More than 16,500 people have been killed in violence since the uprising against President Bashar al-Assad broke out in March last year, the Syrian Observatory for Human Rights said on Monday.

The 16,507 dead comprise 11,486 civilians, 4,151 government troops and 870 army defectors, the Britain-based watchdog told AFP.

In its running tolls, the observatory counts as civilians those rebel fighters who are not defectors from the army.

The United Nations no longer publishes its own estimates of the death toll.

In violence on Monday, at least five civilians were killed, the observatory said.

Four died in the eastern province of Deir Ezzor, when the car they were traveling in was shelled.

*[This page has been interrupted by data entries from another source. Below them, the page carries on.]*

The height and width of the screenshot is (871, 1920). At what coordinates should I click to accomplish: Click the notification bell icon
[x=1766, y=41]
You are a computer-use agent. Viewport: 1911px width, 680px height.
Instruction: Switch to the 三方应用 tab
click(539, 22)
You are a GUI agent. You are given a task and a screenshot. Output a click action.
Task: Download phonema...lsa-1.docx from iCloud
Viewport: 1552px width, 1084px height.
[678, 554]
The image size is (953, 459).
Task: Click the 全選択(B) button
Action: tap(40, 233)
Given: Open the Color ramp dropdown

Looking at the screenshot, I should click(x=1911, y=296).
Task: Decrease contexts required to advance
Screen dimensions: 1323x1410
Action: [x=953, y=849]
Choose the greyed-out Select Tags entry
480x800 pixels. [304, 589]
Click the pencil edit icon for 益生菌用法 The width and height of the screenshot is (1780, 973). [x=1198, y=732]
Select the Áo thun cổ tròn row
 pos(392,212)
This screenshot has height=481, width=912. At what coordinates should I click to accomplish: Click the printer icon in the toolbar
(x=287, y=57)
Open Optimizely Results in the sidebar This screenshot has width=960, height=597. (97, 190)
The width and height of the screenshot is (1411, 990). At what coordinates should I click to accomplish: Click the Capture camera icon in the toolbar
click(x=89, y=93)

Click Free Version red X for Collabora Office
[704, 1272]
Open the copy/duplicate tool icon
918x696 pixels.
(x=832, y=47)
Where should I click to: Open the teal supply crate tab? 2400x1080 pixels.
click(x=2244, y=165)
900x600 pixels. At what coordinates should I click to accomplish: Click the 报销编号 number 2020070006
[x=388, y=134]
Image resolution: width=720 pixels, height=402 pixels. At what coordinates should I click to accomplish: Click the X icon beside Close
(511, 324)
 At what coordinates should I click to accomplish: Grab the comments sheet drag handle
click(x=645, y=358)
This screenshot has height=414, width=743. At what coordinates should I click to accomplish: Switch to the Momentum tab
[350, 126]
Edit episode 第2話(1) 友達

A fifth was killed when troops shelled the rebel-controlled central town of Rastan.

An activist in Syria's third largest city of Homs told AFP via Skype that many civilians remained trapped in shelling of the Jourat al-Shiah, Khalidiyeh and Old City neighborhoods.

"Many neighborhoods of Homs are still under siege, and it is really hard for us to get food or medicines in," said Khaled al-Tellawy.

"Field doctors are amputating the limbs of the injured because they have no equipment to treat them with, and they can't be smuggled out," Tellawy said.

The besieged neighborhoods of Homs are among a string of areas that have fallen into the effective control of rebel fighters, the observatory said.

Late last month, the International Committee of the Red Cross and the Syrian Arab Red Crescent made an unsuccessful attempt to reach the trapped civilians in Homs.